*** AVAILABLE DATA
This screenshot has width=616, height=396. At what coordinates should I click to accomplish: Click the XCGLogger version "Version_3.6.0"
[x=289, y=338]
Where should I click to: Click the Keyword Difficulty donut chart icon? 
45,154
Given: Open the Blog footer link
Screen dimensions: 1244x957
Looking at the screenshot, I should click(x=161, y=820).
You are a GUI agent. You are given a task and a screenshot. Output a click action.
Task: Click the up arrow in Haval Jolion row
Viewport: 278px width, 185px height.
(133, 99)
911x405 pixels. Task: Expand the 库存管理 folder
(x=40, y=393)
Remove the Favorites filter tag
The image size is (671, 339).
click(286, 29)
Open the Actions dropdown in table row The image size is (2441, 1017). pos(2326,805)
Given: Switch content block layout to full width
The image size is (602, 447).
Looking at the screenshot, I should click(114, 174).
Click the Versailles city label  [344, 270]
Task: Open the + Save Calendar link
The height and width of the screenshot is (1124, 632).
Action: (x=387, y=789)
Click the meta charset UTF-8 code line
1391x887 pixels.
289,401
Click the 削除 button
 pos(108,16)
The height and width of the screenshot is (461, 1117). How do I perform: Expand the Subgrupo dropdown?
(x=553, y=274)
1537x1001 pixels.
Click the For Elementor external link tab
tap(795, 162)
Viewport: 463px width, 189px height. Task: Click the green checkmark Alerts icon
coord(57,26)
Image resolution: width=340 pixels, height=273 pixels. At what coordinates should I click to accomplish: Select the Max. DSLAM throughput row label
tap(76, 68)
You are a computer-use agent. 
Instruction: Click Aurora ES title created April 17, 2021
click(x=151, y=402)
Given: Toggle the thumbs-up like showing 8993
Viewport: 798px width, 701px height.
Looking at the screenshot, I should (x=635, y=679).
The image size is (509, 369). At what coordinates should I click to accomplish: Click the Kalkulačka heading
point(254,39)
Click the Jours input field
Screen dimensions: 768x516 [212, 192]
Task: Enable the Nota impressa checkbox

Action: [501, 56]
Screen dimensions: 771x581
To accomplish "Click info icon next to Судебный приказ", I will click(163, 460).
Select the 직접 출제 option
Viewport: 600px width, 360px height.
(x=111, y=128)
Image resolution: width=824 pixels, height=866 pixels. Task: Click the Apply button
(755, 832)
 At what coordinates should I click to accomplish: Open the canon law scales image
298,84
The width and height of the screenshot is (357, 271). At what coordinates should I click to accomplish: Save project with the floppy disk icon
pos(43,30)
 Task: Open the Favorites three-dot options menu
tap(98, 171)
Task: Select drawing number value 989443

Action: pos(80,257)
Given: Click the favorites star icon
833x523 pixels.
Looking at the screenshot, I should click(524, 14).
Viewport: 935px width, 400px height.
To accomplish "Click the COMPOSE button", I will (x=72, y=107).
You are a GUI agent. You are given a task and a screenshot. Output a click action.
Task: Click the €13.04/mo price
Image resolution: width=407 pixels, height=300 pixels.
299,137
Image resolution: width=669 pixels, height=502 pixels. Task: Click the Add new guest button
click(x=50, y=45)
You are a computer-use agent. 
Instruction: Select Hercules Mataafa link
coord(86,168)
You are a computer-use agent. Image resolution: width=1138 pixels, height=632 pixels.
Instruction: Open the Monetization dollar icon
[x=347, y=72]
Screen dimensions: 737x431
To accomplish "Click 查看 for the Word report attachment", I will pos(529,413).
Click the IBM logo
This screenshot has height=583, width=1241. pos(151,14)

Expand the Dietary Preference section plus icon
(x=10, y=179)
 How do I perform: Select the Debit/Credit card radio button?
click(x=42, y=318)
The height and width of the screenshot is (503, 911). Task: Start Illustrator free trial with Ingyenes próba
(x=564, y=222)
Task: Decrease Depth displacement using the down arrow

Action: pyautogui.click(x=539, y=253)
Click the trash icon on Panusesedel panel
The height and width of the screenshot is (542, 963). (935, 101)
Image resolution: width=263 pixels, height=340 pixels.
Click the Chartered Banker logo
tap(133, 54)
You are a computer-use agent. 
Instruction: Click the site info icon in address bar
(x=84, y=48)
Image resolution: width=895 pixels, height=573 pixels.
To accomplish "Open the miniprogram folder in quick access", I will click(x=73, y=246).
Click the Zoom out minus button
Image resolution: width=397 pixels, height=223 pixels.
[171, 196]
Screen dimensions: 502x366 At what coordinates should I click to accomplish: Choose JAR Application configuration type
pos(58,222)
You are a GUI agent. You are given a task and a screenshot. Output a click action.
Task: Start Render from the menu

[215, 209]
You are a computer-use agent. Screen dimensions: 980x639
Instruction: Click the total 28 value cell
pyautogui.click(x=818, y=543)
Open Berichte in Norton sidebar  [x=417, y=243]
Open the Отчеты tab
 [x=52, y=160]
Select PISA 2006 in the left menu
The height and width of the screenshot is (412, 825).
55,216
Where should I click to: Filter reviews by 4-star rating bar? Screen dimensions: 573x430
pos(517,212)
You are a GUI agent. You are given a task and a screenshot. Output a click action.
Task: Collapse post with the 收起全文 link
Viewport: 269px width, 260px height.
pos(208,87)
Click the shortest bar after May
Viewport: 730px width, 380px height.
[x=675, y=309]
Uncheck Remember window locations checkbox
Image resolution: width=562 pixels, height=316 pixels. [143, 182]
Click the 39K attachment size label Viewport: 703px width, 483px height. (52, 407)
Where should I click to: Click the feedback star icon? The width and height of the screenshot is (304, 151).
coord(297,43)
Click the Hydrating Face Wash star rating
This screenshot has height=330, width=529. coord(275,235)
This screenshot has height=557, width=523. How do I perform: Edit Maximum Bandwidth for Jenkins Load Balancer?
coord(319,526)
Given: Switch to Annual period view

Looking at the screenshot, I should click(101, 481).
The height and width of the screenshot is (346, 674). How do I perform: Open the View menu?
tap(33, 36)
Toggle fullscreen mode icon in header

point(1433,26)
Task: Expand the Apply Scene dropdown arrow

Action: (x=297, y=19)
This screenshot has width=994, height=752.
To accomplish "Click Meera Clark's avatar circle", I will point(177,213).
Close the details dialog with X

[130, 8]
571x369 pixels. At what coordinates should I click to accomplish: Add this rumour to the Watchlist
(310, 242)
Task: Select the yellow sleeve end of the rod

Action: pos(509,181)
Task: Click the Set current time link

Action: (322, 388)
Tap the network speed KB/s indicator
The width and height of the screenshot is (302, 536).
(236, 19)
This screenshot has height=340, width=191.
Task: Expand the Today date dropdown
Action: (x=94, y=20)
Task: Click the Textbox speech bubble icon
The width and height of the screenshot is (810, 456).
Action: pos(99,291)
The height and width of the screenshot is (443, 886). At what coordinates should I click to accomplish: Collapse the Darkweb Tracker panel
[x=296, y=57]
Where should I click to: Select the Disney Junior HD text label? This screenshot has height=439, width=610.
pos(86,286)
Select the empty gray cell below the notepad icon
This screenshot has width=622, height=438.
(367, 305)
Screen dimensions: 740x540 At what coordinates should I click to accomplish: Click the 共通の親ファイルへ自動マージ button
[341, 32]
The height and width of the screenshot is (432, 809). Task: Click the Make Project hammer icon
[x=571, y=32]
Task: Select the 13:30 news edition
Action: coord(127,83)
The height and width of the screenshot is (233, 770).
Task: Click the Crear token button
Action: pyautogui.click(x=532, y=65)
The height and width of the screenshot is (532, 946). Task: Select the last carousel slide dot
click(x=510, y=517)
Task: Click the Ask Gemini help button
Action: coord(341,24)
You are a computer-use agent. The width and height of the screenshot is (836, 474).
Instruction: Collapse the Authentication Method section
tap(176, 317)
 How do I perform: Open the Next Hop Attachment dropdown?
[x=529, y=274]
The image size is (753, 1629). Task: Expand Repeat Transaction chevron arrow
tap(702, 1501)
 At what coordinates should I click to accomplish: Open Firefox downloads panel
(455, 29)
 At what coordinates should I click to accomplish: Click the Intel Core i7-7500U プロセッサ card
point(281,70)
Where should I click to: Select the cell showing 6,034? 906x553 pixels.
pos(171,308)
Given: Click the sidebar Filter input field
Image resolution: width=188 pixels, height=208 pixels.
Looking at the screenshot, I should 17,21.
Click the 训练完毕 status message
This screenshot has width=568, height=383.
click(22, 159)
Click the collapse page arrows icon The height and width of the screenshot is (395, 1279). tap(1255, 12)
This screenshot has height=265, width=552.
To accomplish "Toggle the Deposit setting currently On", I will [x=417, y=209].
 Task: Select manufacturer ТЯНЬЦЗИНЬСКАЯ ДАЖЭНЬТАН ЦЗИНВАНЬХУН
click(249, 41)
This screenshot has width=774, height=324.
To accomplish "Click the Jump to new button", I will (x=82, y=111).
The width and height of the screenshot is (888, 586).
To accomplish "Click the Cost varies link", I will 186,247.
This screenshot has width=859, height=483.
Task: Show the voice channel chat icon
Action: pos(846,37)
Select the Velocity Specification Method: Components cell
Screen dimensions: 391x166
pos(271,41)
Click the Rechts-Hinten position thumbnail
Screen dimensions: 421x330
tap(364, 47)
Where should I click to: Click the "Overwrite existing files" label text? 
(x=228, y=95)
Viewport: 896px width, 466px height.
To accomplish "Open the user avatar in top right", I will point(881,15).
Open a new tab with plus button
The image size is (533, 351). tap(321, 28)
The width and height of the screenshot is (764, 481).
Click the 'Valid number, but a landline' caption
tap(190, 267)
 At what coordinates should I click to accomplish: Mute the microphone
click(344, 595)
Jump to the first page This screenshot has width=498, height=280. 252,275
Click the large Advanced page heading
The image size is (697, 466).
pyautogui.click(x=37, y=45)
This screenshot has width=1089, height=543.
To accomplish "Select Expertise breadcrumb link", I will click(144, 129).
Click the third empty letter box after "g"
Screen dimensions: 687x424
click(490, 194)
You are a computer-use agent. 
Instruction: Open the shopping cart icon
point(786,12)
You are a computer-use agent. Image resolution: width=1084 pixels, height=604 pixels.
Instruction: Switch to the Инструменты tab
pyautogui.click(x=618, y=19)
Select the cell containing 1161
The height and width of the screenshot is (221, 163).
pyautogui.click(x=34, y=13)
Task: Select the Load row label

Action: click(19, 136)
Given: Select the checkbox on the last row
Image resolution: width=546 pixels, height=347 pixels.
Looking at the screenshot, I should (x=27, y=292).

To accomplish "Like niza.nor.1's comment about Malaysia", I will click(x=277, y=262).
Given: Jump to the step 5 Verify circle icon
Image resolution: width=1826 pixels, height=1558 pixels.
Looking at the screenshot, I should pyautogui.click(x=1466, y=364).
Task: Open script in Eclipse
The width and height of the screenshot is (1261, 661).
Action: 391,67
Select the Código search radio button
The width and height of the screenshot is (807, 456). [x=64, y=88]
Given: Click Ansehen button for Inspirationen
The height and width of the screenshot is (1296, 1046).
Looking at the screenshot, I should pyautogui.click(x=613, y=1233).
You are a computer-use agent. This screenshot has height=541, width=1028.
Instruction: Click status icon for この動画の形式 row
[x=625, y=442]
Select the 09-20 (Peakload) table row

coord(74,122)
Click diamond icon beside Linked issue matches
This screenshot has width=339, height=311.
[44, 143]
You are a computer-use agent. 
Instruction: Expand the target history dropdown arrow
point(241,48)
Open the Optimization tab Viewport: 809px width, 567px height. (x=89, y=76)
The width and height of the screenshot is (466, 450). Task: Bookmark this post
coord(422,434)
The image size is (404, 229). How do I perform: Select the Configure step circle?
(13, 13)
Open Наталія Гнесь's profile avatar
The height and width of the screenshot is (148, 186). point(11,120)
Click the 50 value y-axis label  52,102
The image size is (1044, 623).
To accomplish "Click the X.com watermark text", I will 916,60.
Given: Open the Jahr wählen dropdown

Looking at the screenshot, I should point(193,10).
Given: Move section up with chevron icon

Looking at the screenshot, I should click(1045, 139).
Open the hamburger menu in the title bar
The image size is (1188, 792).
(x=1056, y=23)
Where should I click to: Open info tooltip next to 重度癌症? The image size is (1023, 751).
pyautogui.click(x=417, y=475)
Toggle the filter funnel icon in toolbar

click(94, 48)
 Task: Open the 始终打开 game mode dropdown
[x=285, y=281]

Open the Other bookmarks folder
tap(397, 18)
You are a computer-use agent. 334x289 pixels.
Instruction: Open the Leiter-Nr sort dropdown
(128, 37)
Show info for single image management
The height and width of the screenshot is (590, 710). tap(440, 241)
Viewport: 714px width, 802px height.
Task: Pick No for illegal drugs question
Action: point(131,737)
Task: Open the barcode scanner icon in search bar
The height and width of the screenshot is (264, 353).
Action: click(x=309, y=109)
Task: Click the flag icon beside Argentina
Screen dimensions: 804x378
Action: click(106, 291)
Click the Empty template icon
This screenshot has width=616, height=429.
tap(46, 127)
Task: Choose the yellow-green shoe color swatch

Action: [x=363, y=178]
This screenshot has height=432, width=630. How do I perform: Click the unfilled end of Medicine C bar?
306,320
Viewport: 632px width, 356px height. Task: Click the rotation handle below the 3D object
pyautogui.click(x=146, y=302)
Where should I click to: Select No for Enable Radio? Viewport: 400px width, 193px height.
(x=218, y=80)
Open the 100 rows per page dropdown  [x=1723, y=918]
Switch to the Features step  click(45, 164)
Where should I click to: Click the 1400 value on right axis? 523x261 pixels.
******
--- EXERCISE DESCRIPTION ---
Your answer is only the number of lines in the listing above that include the string "right".

--- RESPONSE TO THE TASK ---
2